The Sultan, who of course, saw himself as the lion, was merely channelling the unrelentingly poor press that jackals have endured since recorded time - in Arabic holy writ, the Bible; even in Buddhist Pali literature which depicts them as inferior, greedy, cunning creatures.

Despite accruing the sort of headlines beloved of the Daily Mail, the Sri Lankan Jackal is second only to the Leopard in the pecking order of island predators. And Sri Lankan it is, to its very paws, for the Sri Lankan jackal differences from its Indian cousin, the Soutth Indian Golden Jackal, by virtue of its marginally greater size, the rooted lobe on the inner side of the third upper premolar (a peculiarity to capture the attention of the more discerning spotters) and a darker less shaggy coat all round.

It is a skilled hunter, and, like a wolf, a pack animal that will eat anything from rodents, birds, and mice to young gazelles, reptiles, and even fruit. It is also an admirable scavenger, good at tidying up any suppurating bit of animate mess that needs attention. Although found in both wet and dry zones across the island, it too may soon fall out of the Manifest Mammals list if more care is not taken to protect its habitat. Its numbers have more than halved in two decades, a rate of attrition worsened by rabies and road kill.


The Ceylon Black-Naped Hare

Less threatened - though with a similar habitat range - is the island’s fourth manifest mammal.
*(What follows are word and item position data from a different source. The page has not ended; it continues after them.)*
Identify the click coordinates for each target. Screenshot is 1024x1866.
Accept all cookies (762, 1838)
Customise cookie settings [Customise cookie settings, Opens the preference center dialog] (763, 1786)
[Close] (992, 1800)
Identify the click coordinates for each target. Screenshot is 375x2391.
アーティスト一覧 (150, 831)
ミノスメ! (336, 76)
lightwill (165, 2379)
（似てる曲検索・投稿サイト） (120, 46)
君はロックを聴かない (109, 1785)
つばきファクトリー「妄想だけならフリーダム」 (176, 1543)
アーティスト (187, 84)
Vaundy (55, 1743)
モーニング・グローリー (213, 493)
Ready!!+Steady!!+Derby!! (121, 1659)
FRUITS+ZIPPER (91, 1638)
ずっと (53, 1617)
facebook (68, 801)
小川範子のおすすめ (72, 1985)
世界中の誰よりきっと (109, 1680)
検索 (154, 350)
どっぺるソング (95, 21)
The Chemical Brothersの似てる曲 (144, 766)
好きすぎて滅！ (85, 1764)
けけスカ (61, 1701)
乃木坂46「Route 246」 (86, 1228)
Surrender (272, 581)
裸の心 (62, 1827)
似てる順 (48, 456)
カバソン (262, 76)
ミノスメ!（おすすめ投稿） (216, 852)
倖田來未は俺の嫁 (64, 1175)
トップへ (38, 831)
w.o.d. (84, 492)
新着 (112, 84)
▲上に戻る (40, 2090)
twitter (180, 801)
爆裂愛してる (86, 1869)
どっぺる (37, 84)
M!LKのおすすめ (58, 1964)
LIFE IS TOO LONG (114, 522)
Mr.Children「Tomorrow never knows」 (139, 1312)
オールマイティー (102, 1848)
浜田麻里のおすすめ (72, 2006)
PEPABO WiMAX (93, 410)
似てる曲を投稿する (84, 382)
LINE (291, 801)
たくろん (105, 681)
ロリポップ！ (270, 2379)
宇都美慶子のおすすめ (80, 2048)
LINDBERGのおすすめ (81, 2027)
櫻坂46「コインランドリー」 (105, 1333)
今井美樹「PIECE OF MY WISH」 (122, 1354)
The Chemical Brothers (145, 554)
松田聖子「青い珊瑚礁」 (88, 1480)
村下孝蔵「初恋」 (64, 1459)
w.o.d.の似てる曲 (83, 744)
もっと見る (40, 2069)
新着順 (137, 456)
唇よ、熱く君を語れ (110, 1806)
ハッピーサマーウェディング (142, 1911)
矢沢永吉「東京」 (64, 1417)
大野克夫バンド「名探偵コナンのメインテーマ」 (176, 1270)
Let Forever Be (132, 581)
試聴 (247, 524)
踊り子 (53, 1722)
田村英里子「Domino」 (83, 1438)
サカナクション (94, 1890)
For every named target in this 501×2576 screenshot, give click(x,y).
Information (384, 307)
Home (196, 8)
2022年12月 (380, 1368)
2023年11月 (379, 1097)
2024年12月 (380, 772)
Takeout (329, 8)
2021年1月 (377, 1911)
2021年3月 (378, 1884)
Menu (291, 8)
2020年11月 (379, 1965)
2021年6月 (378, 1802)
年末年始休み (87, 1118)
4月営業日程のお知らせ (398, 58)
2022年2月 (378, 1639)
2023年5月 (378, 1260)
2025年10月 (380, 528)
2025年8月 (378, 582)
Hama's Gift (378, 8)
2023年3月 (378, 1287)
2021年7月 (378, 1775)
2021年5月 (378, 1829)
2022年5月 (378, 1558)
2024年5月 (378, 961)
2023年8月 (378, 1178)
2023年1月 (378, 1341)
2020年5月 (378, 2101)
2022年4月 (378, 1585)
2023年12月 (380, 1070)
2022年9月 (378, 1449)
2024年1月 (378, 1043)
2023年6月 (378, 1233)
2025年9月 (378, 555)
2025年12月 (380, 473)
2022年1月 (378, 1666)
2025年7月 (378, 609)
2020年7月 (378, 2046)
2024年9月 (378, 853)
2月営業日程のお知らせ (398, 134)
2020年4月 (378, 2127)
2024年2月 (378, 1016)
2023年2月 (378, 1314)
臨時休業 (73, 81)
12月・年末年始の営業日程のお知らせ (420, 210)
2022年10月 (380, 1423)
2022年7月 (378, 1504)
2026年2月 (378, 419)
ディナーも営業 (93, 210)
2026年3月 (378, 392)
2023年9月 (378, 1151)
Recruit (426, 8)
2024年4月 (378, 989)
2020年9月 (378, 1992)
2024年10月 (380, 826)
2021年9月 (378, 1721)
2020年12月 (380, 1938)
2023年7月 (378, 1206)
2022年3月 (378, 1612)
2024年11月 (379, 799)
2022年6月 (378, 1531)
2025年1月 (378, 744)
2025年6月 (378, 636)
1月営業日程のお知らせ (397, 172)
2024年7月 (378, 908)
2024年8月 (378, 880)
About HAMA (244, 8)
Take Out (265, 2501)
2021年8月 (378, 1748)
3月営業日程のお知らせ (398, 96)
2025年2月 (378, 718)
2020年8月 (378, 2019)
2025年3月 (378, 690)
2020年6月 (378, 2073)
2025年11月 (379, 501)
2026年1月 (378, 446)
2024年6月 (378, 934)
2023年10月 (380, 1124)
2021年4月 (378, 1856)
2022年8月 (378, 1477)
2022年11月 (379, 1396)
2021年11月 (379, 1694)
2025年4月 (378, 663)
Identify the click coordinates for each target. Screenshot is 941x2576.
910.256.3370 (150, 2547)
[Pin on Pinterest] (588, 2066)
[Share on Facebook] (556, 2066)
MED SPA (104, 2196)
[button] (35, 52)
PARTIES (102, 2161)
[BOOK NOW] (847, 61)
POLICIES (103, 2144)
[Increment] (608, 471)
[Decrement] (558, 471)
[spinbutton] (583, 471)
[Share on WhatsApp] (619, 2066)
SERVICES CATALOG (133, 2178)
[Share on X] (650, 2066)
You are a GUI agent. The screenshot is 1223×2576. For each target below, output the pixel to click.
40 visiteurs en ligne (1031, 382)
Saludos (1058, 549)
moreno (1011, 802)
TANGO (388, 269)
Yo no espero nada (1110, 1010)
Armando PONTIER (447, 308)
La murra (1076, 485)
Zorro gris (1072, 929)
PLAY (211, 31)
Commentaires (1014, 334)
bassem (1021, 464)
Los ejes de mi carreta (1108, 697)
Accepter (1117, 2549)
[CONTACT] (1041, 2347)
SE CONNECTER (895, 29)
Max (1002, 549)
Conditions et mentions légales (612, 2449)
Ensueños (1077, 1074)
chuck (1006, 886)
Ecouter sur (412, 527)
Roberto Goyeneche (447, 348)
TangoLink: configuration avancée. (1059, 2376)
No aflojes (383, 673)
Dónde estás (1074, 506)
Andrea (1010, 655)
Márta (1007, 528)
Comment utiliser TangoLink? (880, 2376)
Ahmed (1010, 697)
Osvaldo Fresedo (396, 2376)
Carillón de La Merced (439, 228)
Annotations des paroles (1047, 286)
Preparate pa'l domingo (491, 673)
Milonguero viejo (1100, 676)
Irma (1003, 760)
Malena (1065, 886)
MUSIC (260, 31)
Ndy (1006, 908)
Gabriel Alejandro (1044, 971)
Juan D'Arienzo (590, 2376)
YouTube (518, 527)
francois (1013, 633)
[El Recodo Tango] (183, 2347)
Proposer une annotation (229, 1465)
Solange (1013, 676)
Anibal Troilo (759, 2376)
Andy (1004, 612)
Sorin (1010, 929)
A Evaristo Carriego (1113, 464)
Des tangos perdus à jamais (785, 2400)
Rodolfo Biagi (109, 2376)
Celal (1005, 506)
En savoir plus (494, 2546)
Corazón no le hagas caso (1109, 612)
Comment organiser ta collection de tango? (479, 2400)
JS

Curiously, Sri Lanka lacks rabbits though it does have a hare. Just the one. And an endemic one too, a distinct variant of the Indian Hare. The Ceylon Black-Naped Hare is a mere fifty centimetres head to body and distinguished by having a black patch on the back on its neck. It is notable also for its dozy daytime habit – being more of a night creature, leaving the day for alone sleeping in the grassland that is its preferred habitat. Blessed with excellent sight, hearing, and smell, it can usually outrun any would-be enemy; and remains happily widespread across the island, a condition not unrelated to its eagerness to breed at almost any time, anywhere, anyhow, throwing off litters of up to four leverets a go. Almost uniquely amongst Sri Lanka’s mammals they are tight tipped, happiest when silent, though they have a tendency to grind their teeth when especially contented.


The Ceylon Ottar

Would that such contentment stalk the last of the island’s manifest mammals – the Ceylon Ottar. “What is this life, if, full of care, we have no time to stand and stare,” wrote Henry Williamson, the man who put ottars firmly on the literary map with “Tarka the Otter.”

But care is what ottars now so badly need. Right around the world otters face the very real threat of extinction; their potential demise a possible calamity still only being faced up to with modest corrective steps. The Ceylon Ottar faces just the same, if not greater levels, of existential threat, though this does not appear to erode their abiding alacrity for play. Famously family-orientated (so much so that there is even a recorded case of an otter puppy being given by its mother to another mother who had given birth to a still born pup), they live in family groups and play and play – when not eating or sleeping.

They are also scrupulously hygienic, with specific areas designed as ottar loos this despite the fact that their poo is said to give off a scent not unlike that of jasmine tea. Covered in dark brown fur and about a metre long, weighing in at eight kilos, it lives off fish but is more than partial to any other smaller creature incautious enough to stray close to it in the rivers it inhabits.

It is also famously loquacious, its sounds at the more confident and pay-attention-end of the auditory scales. To attract notice for anything from danger to an interesting log it will whistle or even chirrup like a bird. Loud growls and hisses indicate aggression and if startled they vocalised a most human sounding “HAH!” Hums and coos, rising up and down a set of soft melodic scales tell you all you need to know about the mother-pup relationship.

And hums and coos are precisely the sort of sound you might care to make whenever you are so lucky as to spot any one of these marvellous mammals. Manifest they may be, but masked, unseen and even obliterated is the possible fate of all these creatures if the so-called civilised world fails to curb it civilising human instincts.